= Oath of Fidelity and Support =

The Province of Maryland was a colony of Great Britain from 1632 until 1776, where Maryland declared itself a sovereign state as one of the Thirteen Colonies declaring independence from Great Britain. The Thirteen Colonies came together to sign the United States Declaration of Independence (the founding document of the United States), which outlined why the United States of America would no longer be subject to British rule and that the Thirteen Colonies would be regarding themselves as sovereign states. This was because they did not want the British to have the power to control the United States, as the British monarchy imposed many laws and taxes, such as the Sugar Act, the Intolerable Acts, Taxation without representation, and the Stamp Act. Many colonists were angry as they were paying taxes to a government that they had no say in and no representation in. They believed that King George III did not care for their interests, and thus wanted independence from British rule.

== Description ==
The Oath of Fidelity and Support, “An Act for the better security of the government,” was an oath swearing allegiance to the state of Maryland and denying allegiance and obedience to Great Britain during the American Revolutionary War and in the early days of American Independence. As enacted by the Maryland General Assembly in 1777, all persons holding any office of profit or trust, including attorneys at law, and all voters were required to take the oath no later than March 1, 1778. Exceptions were made for Quakers, those already serving in the military, Mennonites, and Dunkers, who were not required to swear allegiance, but instead allowed to declare and affirm. The oath stated: "I do sware I do not hold myself bound to yield any Allegiance or obedience to the King Of Great Britain his heirs, or successors and that I will be true and faithful to the State of Maryland and will to the utmost of my power, support maintain and defend the Freedom and independence thereof and the Government as now established against all open enemies and secret and traterous Conspiraces and will use my utmost to disclose and make known to the Governor or some one of the Judges or Justices thereof all Tresasons or Treaterous Consperaces, Attempts or Combinations against this State or the Government thereof which may come to my Knowledge. So Help me God." The oath was signed by residents of every county, including 3,136 residents of Montgomery and Washington counties, and at least 9,000 residents of the Eastern Shore.
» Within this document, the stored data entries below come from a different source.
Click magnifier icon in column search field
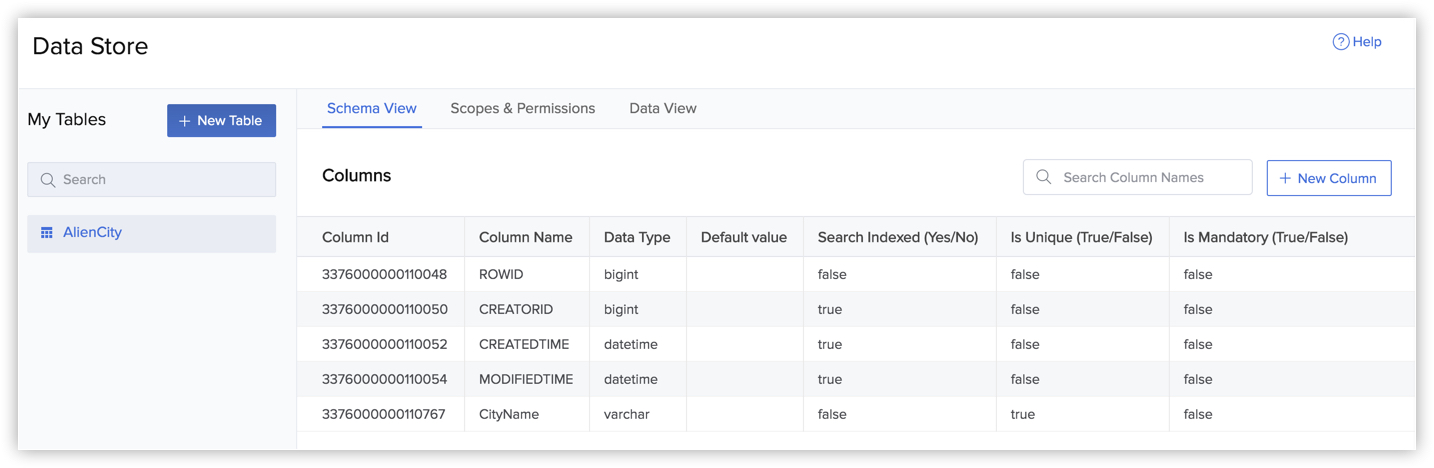1043,177
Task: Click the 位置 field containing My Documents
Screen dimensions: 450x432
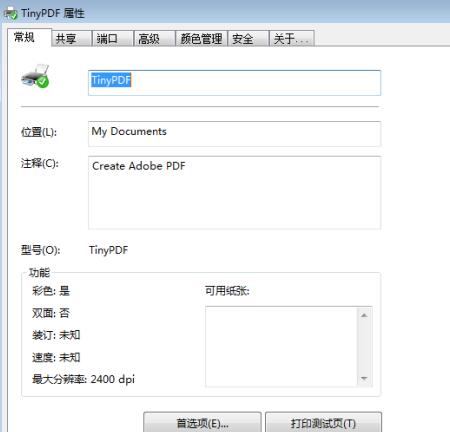Action: tap(234, 134)
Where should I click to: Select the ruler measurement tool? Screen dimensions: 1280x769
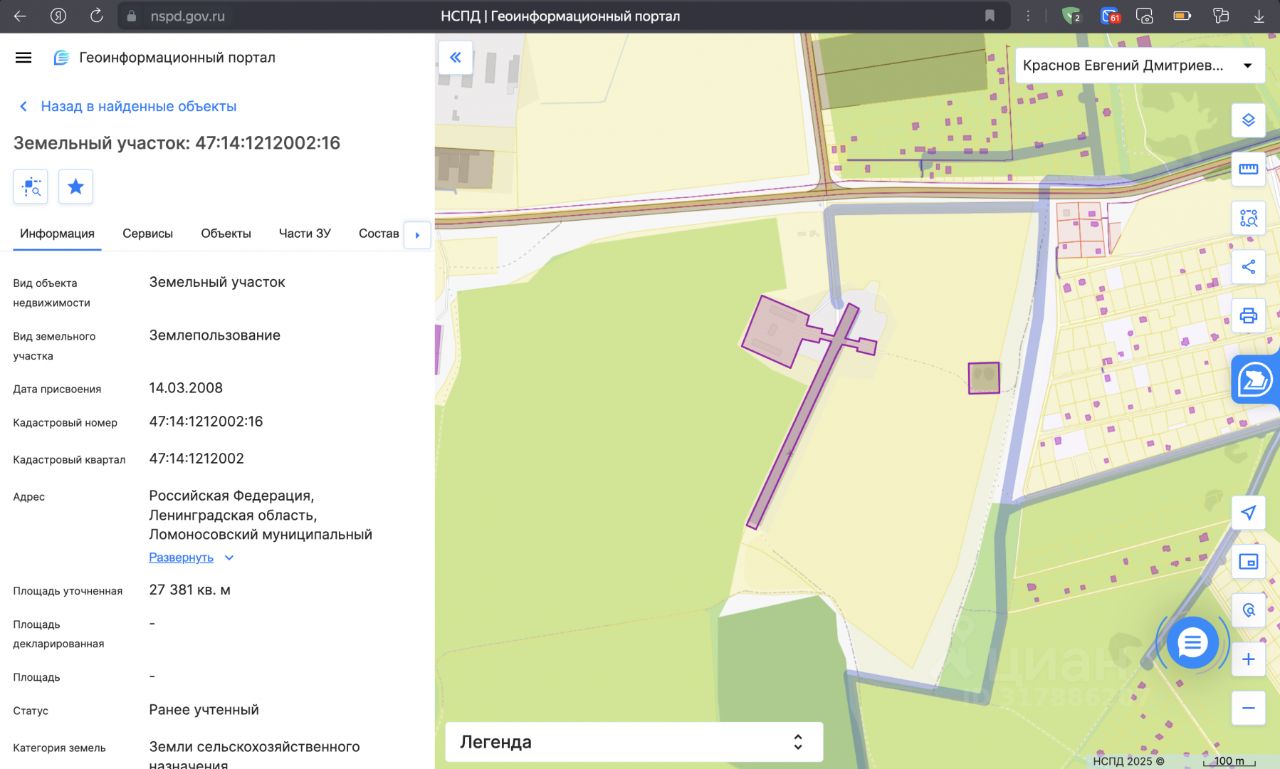point(1248,169)
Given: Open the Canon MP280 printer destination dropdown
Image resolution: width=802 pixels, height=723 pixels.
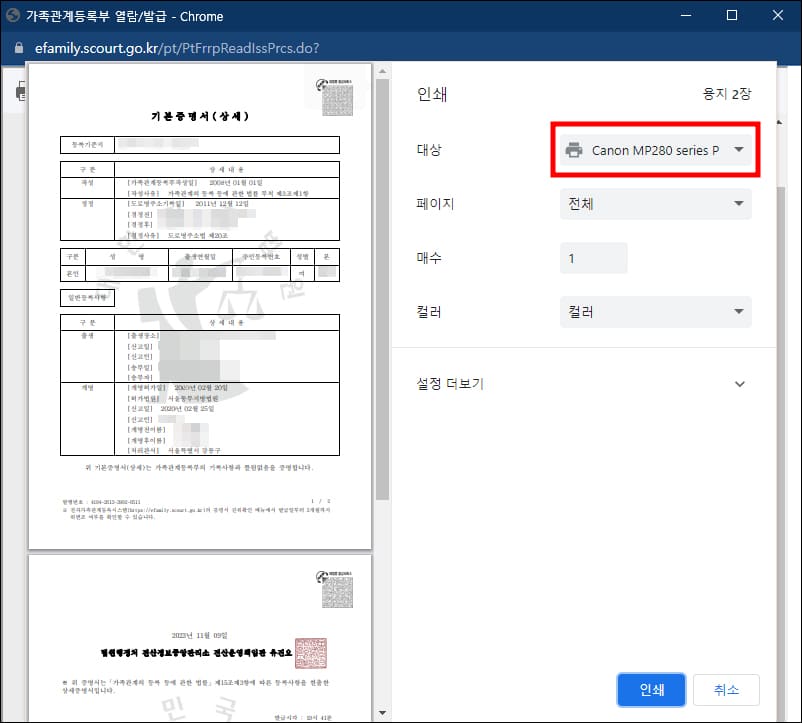Looking at the screenshot, I should 655,148.
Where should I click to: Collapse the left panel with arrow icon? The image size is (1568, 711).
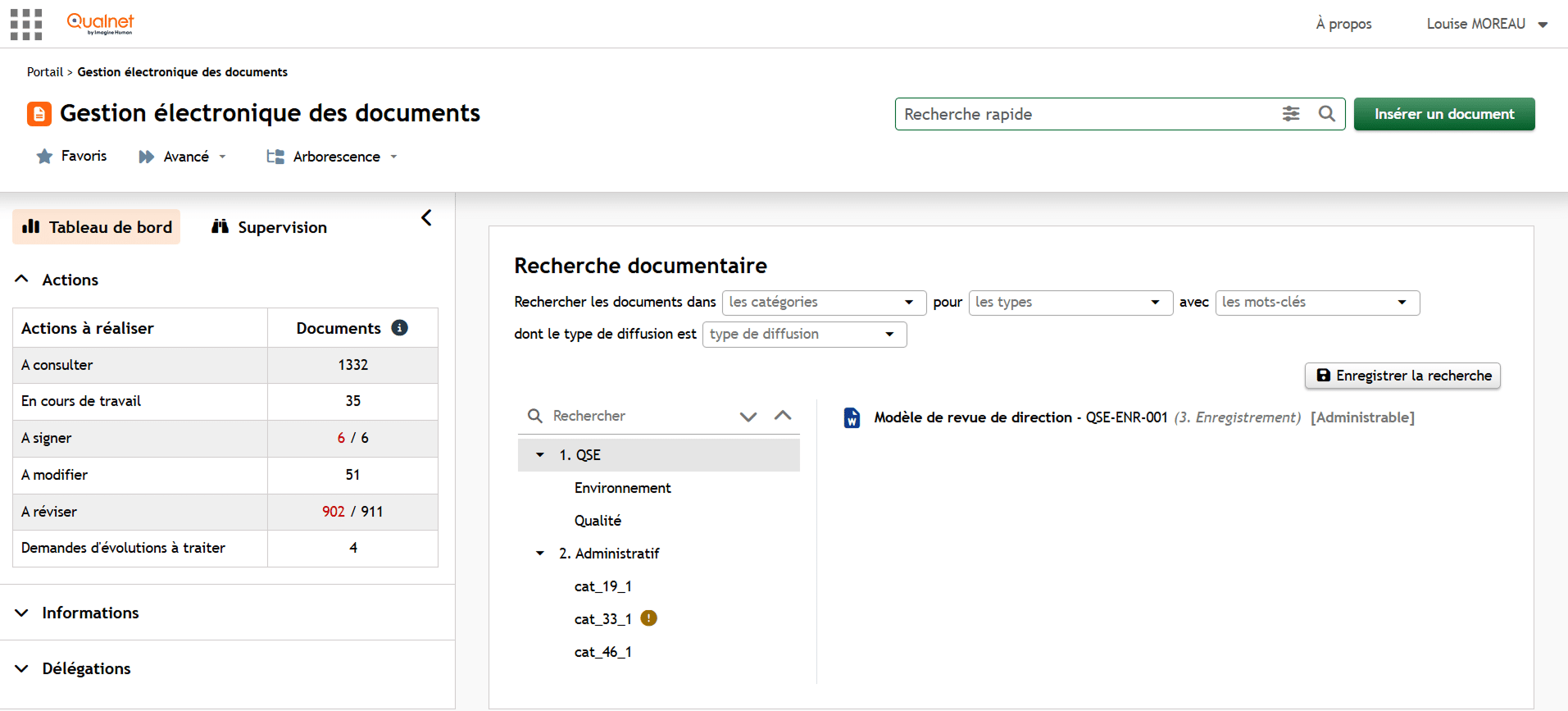pyautogui.click(x=426, y=218)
In order to identify those that did not take the oath, a census was taken in 1778 of all free men over the age of 18 in several counties. This census took place in Caroline County, Charles County, Queen Anne's County, and Montgomery County. The 1778 census of Montgomery County divided the county into ten hundreds, with a total of 1,803 men being enumerated.

The Ten Hundreds of Montgomery
| Name of hundred | Number of men |
|---|---|
| George Town | 91 |
| Lower Potomack | 175 |
| North West | 102 |
| Upper Newfoundland | 139 |
| Rock Creek | 159 |
| Seneca | 164 |
| Lower Newfoundland | 162 |
| Upper Potomack | 202 |
| Sugar Loaf | 300 |
| Sugarland | 309 |

== Consequences Of Avoiding The Oath ==
Free men over the age of 18 that did not take the oath faced many repercussions, including having to pay triple the initially assessed amount of taxes every year in their lifetime, being unable to file lawsuits, hold any political office, vote, serve in the military, practice law, medicine, preach, be a tradesman, or teach at a school.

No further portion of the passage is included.